The reply to the records below should contain exactly the lines from the line with "This screenshot has height=914, width=1000." through the line with "Given: Add a new Entity via plus icon", and nothing besides.

---+---

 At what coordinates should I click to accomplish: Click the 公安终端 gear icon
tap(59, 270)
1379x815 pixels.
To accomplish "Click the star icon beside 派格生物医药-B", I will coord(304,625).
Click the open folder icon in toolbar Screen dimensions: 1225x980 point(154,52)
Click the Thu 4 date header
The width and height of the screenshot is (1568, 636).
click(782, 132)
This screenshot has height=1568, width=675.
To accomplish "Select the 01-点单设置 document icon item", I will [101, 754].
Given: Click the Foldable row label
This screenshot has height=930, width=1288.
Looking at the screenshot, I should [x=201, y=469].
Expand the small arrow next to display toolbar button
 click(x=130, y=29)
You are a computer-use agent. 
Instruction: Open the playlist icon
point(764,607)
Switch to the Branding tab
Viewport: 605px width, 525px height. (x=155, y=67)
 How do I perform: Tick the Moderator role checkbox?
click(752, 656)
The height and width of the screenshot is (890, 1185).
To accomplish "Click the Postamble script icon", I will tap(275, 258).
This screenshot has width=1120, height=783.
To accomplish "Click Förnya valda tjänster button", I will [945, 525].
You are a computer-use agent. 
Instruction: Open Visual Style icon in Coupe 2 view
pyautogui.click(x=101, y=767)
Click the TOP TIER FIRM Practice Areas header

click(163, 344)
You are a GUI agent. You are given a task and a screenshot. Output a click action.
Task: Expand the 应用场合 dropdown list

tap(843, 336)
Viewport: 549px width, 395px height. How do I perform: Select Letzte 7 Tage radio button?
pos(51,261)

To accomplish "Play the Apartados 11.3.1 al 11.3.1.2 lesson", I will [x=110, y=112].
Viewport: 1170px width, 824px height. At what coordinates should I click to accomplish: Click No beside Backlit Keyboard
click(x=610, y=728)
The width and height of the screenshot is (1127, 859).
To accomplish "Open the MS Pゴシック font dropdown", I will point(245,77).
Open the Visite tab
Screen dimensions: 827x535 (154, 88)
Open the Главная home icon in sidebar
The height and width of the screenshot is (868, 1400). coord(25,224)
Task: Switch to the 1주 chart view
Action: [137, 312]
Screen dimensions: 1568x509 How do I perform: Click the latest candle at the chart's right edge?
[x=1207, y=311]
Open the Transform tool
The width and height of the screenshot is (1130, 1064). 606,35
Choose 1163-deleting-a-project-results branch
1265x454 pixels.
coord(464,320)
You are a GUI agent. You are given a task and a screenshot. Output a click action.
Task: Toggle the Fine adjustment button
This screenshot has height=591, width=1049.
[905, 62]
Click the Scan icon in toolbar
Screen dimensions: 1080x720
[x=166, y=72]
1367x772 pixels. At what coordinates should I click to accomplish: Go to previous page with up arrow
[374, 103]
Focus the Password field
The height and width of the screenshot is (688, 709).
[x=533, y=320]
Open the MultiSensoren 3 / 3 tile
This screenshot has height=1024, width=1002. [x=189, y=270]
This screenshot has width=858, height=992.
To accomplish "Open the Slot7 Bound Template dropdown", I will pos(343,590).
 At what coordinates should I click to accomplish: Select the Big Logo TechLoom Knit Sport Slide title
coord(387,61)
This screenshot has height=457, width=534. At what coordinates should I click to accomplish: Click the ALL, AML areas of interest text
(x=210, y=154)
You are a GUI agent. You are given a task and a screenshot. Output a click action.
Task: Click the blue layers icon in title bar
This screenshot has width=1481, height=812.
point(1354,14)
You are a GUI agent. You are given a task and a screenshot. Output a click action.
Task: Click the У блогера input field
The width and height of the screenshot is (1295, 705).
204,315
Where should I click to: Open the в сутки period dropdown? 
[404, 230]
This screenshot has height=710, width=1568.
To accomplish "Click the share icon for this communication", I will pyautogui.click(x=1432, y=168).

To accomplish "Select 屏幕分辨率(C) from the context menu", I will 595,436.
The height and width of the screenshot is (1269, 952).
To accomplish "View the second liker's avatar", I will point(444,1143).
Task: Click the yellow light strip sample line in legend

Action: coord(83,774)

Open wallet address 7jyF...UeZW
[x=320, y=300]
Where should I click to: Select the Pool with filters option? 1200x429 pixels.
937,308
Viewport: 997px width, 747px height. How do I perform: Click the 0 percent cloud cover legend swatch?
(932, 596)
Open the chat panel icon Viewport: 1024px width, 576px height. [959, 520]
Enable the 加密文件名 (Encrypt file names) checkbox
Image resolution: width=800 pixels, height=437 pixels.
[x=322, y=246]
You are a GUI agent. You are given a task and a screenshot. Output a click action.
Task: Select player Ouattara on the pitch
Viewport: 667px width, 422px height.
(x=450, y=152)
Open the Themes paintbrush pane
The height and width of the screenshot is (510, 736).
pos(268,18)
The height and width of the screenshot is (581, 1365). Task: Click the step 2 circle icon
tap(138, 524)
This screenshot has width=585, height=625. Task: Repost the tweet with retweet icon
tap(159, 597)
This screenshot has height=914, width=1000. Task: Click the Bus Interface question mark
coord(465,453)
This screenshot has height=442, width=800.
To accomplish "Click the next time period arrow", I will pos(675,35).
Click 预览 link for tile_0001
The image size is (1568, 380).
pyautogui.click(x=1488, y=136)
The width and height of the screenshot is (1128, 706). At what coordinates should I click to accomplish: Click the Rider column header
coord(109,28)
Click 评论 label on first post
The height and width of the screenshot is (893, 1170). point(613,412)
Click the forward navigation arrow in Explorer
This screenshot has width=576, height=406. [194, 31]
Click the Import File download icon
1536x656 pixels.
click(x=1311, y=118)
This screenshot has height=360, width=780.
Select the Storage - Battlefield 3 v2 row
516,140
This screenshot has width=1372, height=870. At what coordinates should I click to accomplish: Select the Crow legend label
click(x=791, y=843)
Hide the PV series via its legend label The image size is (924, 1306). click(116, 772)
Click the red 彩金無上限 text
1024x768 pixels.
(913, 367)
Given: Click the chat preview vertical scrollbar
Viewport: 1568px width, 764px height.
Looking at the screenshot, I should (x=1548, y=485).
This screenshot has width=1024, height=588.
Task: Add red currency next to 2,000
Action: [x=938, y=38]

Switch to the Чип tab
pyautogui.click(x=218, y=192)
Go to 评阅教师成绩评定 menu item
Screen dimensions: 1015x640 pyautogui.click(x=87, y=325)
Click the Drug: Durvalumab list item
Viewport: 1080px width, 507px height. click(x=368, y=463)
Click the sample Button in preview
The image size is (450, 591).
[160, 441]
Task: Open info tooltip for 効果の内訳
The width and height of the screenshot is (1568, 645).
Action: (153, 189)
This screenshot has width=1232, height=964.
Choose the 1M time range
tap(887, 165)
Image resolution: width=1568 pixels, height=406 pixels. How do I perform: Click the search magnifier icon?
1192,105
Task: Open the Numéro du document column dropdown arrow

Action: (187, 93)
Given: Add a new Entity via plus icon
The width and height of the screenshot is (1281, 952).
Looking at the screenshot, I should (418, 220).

---+---

◆ SOLUTION FOR THIS PROBLEM:
This screenshot has height=914, width=1000. Task: Click the Bus Interface question mark
coord(465,453)
This screenshot has height=442, width=800.
To accomplish "Click the next time period arrow", I will pos(675,35).
Click 预览 link for tile_0001
The image size is (1568, 380).
pyautogui.click(x=1488, y=136)
The width and height of the screenshot is (1128, 706). At what coordinates should I click to accomplish: Click the Rider column header
coord(109,28)
Click 评论 label on first post
The height and width of the screenshot is (893, 1170). point(613,412)
Click the forward navigation arrow in Explorer
This screenshot has width=576, height=406. [194, 31]
Click the Import File download icon
1536x656 pixels.
click(x=1311, y=118)
This screenshot has height=360, width=780.
Select the Storage - Battlefield 3 v2 row
516,140
This screenshot has width=1372, height=870. At what coordinates should I click to accomplish: Select the Crow legend label
click(x=791, y=843)
Hide the PV series via its legend label The image size is (924, 1306). click(116, 772)
Click the red 彩金無上限 text
1024x768 pixels.
(913, 367)
Given: Click the chat preview vertical scrollbar
Viewport: 1568px width, 764px height.
Looking at the screenshot, I should (x=1548, y=485).
This screenshot has width=1024, height=588.
Task: Add red currency next to 2,000
Action: [x=938, y=38]

Switch to the Чип tab
pyautogui.click(x=218, y=192)
Go to 评阅教师成绩评定 menu item
Screen dimensions: 1015x640 pyautogui.click(x=87, y=325)
Click the Drug: Durvalumab list item
Viewport: 1080px width, 507px height. click(x=368, y=463)
Click the sample Button in preview
The image size is (450, 591).
[160, 441]
Task: Open info tooltip for 効果の内訳
The width and height of the screenshot is (1568, 645).
Action: (153, 189)
This screenshot has width=1232, height=964.
Choose the 1M time range
tap(887, 165)
Image resolution: width=1568 pixels, height=406 pixels. How do I perform: Click the search magnifier icon?
1192,105
Task: Open the Numéro du document column dropdown arrow

Action: (187, 93)
Given: Add a new Entity via plus icon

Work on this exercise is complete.